What this exercise asks —
**a)** According to the Marble Arch Mound article, how much was the mound originally supposed to cost to design, build and remove?
**b)** Rewrite the passage of the Marble Arch Mound article that begins at the words "A damning report" and stops after "centre of London.", swapping "West End" for "South Bank".

---------- Text excerpt ----------

A damning report into the failures of the Marble Arch Mound has found that it suffered from a host of management failures and a deliberate attempt to conceal its rising costs from the council members.

Announced in February 2021, the Mound was to be part of a wider £150 million project to revamp the West End and lure people back into the centre of London.

The mound was supposed to cost £2 million to design, build and remove — plus £0.5 million for permanent improvements in the area, but those costs jumped to £5.2 million, and with operating costs included, the total came in at around £6 million.

Opened before it was ready, the paucity of planting on the mound quickly drew widespread criticism and plans to charge for tickets to climb the mound had to be scrapped.

Mound on 30th July 2021

Following the resignation of Westminster Council’s deputy leader, Melvyn Caplan in August, the council commissioned a review into what went so badly wrong. The report that’s now been published said that the failures of managing the Mound project were both “avoidable” and “particularly devastating”.

In its findings, the report found that the Mound suffered from a failure of project management to keep it on target for its opening date and that the costs of the project were mismanaged and misrepresented by the project managers. They particularly note a breakdown in the project management which caused confusion as to who was responsible for what.

The report adds that a number of the council’s normal checks and measures to ensure problems don’t occur were “circumvented to facilitate the timetable and in order to obscure the actual costs for delivering the Mound”.

It seems that problems with the costs were known as early as May 2021, but were hidden by being disbursed into other budgets and not attributed to the Mound, such as shifting contract costs into the Highways budget. The project team also omitted critical elements from the project to try and meet the budget allocated, while raising the expected income from visitors without any good reason to have done so. They also didn’t include the full costs of removing the Mound after its planned closure next January.

---------- Stored rows ----------

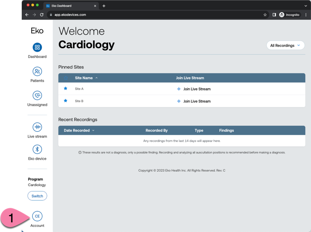Screen dimensions: 311x232
Task: Unpin Site B using star
Action: click(x=66, y=101)
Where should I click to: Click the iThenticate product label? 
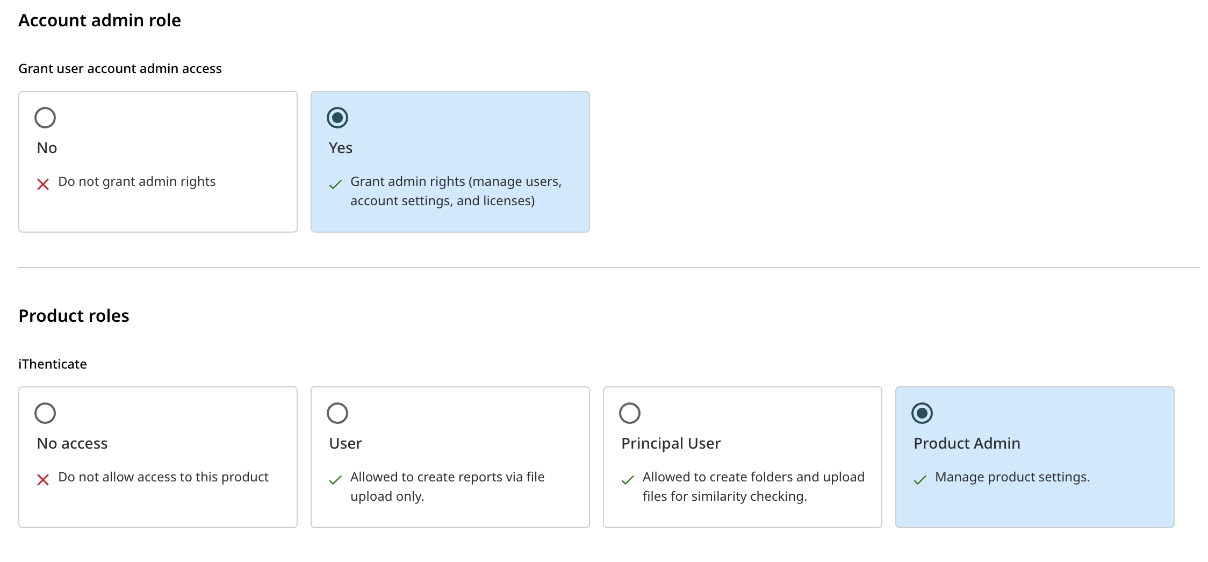pos(53,364)
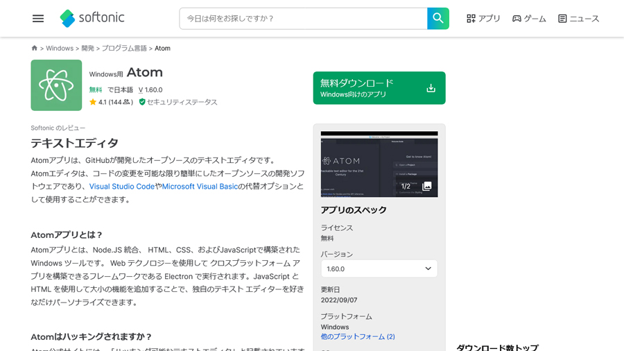Click the home icon in breadcrumb
Viewport: 624px width, 351px height.
click(35, 49)
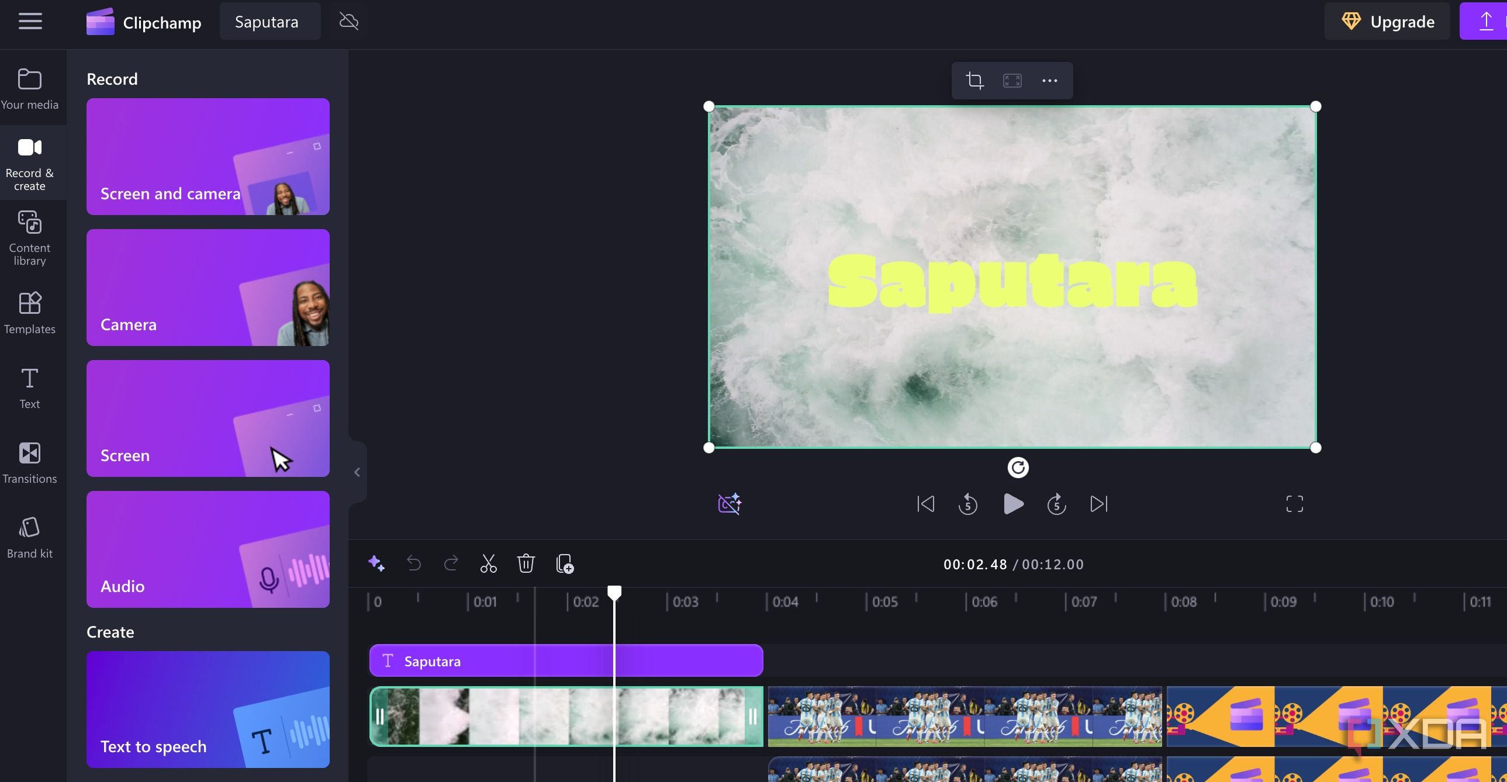This screenshot has height=782, width=1507.
Task: Toggle the cloud backup icon beside the project name
Action: click(349, 21)
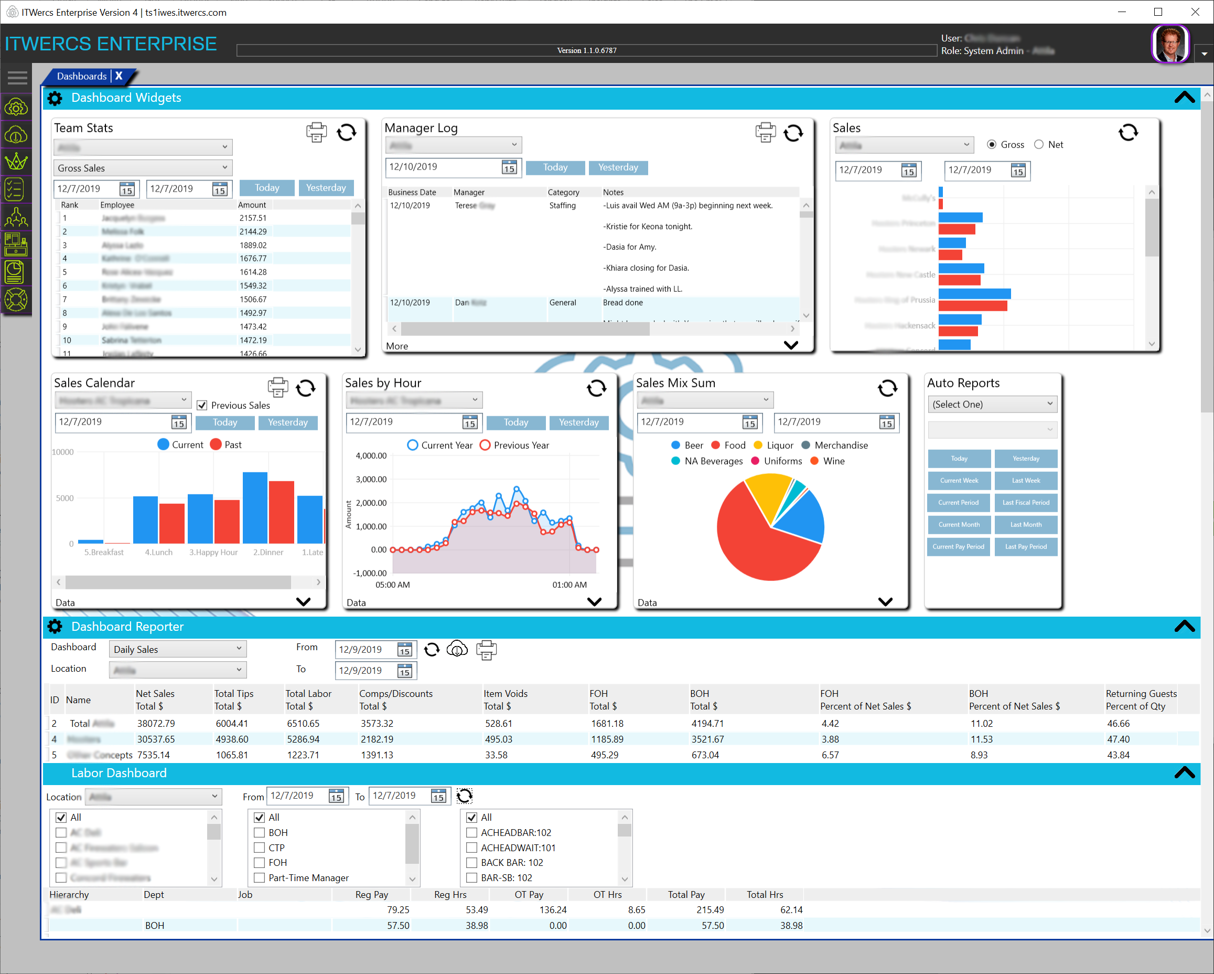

----------

Results of the tasks —
**a)** £2 million.

**b)**
A damning report into the failures of the Marble Arch Mound has found that it suffered from a host of management failures and a deliberate attempt to conceal its rising costs from the council members.

Announced in February 2021, the Mound was to be part of a wider £150 million project to revamp the South Bank and lure people back into the centre of London.